Les clauses « travaux » dans les baux commerciaux
Mise en conformité des locaux aux nouvelles réglementations, rénovation de locaux devenus obsolètes, remise en état à la fin du bail... souvent coûteux, les travaux sont un enjeu important des relations entre bailleurs et preneurs, qui interviennent tout au long du bail.
Ce sujet d’apparence simple est une source continue de contestations, particulièrement lorsque les clauses du bail n’ont pas réglé de manière précise et exhaustive les questions relatives aux travaux.
Les règles applicables en droit commun
Le statut des baux commerciaux ne comprenant aucune disposition particulière relative aux travaux, le droit commun s’applique aux baux commerciaux.
Le Code civil détermine de manière précise les obligations respectives des parties au bail en matière de répartition des travaux.
En application de ces dispositions légales, le bailleur supporte la charge de tous les travaux de réparation et d’entretien, sauf ceux tenant aux réparations locatives et à l’entretien.
Le bailleur a ainsi l’obligation de délivrer la chose et de la délivrer «en bon état de réparation de toute espèce», laquelle obligation est prolongée par l’obligation d’entretenir la «chose en état de servir à l’usage pour lequel elle a été louée ».
Le bailleur doit aussi « faire pendant la durée du bail, toutes les réparations qui peuvent devenir nécessaires autres que locatives » ainsi que celles résultant de la vétusté et de la force majeure.
A l’exception de l’obligation de délivrance, ces règles lourdes de conséquences pour le propriétaire, présentent un caractère supplétif et s’appliquent donc à défaut de clauses contraires.
La liberté laissée aux parties d’aménager les clauses « travaux »
La liberté laissée aux parties pour aménager les clauses « travaux » évolue selon la situation du marché, l’appréciation restrictive par le juge des clauses dérogatoires, l’obligation de mise en jouissance du bien et l’obligation de délivrance à un usage convenu.
Les parties doivent aussi prendre en compte l’acception restrictive que le juge fait des clauses dérogatoires et le principe de l’article 1162 du Code civil, selon lequel en cas de doute, la clause doit s’interpréter en faveur du débiteur. S’agissant d’exception au statut légal, le juge écartera les clauses peu claires ou imprécises.
Le juge exigera aussi que de telles dérogations soient expressément mentionnées dans le bail.
Cette liberté de négociation trouve sa limite principale dans l’obligation de délivrance, obligation fondamentale du bail, dont le bailleur ne pourra se dispenser.
Selon l’article 1719, alinéa 1er, du Code civil, «le bailleur est obligé, par la nature même du contrat, et sans qu’il soit besoin d’aucune stipulation particulière (...) de délivrer au preneur la chose louée».
Le bailleur doit non seulement remettre matériellement la chose louée et les accessoires qui sont indispensables à son utilisation normale mais aussi s’assurer que la chose délivrée est conforme à la destination prévue par le bail.

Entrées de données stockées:
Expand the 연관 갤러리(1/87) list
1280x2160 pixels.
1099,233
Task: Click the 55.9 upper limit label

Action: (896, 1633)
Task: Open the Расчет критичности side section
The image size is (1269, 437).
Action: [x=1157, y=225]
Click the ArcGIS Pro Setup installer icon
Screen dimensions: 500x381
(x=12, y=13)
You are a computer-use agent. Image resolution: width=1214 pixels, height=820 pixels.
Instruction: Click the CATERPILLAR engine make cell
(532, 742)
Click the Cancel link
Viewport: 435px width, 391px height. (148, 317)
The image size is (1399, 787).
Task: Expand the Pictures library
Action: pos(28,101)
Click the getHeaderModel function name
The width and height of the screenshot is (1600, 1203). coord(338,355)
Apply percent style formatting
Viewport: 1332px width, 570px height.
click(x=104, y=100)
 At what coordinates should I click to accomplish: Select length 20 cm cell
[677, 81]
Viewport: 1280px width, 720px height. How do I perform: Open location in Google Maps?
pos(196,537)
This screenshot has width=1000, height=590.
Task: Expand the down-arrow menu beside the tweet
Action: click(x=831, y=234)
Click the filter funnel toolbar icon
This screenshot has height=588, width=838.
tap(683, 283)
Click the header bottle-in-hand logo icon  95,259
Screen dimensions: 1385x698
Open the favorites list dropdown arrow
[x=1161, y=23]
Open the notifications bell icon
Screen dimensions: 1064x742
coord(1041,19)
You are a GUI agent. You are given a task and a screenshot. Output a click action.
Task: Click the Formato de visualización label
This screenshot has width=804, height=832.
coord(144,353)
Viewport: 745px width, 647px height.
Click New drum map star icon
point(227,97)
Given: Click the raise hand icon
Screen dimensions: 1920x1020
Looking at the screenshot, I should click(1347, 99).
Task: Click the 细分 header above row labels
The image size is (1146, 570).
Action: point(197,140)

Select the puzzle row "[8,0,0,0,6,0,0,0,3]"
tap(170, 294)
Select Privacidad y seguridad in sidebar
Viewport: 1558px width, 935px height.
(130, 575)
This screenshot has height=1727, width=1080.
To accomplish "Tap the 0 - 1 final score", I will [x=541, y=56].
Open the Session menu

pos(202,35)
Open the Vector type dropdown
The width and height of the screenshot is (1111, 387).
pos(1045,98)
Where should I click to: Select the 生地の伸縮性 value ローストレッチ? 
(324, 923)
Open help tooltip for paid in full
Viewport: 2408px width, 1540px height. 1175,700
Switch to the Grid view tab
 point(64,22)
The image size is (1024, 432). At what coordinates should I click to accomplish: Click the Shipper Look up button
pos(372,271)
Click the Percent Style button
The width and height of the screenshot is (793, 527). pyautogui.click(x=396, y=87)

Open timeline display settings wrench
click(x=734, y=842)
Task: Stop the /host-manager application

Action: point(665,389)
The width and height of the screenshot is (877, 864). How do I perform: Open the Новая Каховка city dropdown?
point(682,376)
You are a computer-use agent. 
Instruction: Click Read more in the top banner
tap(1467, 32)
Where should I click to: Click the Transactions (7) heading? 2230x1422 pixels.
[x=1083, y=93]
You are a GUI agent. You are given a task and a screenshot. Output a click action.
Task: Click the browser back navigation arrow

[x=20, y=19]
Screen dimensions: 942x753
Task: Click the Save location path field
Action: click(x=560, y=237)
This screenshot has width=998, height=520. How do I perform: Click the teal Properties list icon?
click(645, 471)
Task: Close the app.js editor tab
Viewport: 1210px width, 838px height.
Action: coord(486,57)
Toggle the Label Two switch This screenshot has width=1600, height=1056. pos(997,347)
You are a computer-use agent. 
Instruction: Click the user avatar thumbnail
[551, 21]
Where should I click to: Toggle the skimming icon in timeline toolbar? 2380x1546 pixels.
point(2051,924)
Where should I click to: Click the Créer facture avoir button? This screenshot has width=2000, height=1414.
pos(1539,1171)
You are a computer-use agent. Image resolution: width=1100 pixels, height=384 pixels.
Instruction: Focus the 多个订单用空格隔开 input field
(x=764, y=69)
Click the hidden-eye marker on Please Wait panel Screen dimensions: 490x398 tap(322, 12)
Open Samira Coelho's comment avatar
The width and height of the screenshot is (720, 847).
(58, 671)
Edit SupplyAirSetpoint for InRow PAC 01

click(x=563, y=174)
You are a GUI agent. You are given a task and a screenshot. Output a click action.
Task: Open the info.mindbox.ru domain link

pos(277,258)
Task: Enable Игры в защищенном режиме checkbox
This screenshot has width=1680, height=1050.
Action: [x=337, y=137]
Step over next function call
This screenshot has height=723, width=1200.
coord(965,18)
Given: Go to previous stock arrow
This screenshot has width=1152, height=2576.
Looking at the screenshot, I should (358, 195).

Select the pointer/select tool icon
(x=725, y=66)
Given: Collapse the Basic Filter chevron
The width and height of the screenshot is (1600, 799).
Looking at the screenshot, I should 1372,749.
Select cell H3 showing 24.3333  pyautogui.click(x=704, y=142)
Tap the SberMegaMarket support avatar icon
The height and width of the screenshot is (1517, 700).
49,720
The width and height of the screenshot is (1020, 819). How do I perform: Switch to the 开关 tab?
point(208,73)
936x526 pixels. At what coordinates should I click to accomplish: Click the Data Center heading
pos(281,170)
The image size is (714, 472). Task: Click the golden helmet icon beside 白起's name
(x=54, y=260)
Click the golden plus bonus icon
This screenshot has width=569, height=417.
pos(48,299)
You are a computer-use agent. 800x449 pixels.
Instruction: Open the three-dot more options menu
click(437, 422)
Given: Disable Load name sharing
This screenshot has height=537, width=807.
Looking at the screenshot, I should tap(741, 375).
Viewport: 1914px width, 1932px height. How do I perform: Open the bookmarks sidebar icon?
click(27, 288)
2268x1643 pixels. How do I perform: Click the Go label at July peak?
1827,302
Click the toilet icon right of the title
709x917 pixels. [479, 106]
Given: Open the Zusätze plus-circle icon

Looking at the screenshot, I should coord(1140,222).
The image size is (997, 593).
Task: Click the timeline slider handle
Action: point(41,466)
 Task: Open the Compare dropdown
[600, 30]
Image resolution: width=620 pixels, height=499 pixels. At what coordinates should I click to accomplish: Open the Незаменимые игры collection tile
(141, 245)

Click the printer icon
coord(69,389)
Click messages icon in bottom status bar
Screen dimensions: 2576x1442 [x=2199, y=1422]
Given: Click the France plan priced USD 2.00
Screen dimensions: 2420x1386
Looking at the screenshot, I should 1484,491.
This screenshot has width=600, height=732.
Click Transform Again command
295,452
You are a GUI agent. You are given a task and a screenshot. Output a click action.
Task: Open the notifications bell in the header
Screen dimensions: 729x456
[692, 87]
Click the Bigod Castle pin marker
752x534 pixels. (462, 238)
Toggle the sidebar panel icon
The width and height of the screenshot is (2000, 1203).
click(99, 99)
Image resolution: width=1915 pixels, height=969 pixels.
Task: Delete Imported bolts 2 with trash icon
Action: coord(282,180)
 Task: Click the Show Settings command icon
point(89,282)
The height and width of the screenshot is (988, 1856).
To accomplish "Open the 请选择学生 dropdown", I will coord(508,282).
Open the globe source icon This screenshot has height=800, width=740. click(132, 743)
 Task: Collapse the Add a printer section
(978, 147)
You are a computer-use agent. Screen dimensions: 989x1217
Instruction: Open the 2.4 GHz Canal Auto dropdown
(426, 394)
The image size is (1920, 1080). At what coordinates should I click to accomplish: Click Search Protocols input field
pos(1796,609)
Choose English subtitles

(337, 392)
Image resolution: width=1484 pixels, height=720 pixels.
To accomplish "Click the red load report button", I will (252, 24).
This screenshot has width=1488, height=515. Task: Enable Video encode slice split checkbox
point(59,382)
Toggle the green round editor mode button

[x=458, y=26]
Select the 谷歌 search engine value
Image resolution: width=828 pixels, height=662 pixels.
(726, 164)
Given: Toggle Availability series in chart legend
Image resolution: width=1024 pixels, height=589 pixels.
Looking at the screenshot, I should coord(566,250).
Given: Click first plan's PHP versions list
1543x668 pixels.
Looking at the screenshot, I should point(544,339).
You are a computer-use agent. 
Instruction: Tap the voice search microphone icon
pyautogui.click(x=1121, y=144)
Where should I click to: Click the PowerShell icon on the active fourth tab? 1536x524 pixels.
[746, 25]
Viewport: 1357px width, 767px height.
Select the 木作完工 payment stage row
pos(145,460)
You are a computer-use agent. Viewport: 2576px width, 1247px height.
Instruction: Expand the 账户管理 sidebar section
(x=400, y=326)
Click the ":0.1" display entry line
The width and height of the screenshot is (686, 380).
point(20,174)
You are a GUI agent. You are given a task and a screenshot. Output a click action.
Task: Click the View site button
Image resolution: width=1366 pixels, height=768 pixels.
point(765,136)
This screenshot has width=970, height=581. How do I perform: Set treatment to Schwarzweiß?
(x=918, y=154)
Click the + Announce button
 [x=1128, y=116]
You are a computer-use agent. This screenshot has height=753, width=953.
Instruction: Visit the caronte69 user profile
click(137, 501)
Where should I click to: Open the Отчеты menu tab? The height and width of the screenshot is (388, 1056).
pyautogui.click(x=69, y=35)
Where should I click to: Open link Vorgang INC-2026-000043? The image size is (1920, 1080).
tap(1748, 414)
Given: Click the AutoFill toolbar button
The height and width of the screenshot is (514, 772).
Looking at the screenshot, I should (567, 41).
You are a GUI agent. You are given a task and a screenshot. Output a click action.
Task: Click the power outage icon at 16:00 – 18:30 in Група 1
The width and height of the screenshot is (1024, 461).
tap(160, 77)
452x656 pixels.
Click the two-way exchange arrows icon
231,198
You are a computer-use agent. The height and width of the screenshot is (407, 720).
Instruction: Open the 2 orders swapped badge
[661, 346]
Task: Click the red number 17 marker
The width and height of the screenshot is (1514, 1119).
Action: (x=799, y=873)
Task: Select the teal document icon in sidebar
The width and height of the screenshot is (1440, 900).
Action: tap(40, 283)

• **Consigne écrite**
Recopiez mot pour mot le passage de l'extrait sur les clauses « travaux » des baux commerciaux qui va de « Le bailleur doit non » à « par le bail. », bornes incluses.

• **Corrigé**
Le bailleur doit non seulement remettre matériellement la chose louée et les accessoires qui sont indispensables à son utilisation normale mais aussi s’assurer que la chose délivrée est conforme à la destination prévue par le bail.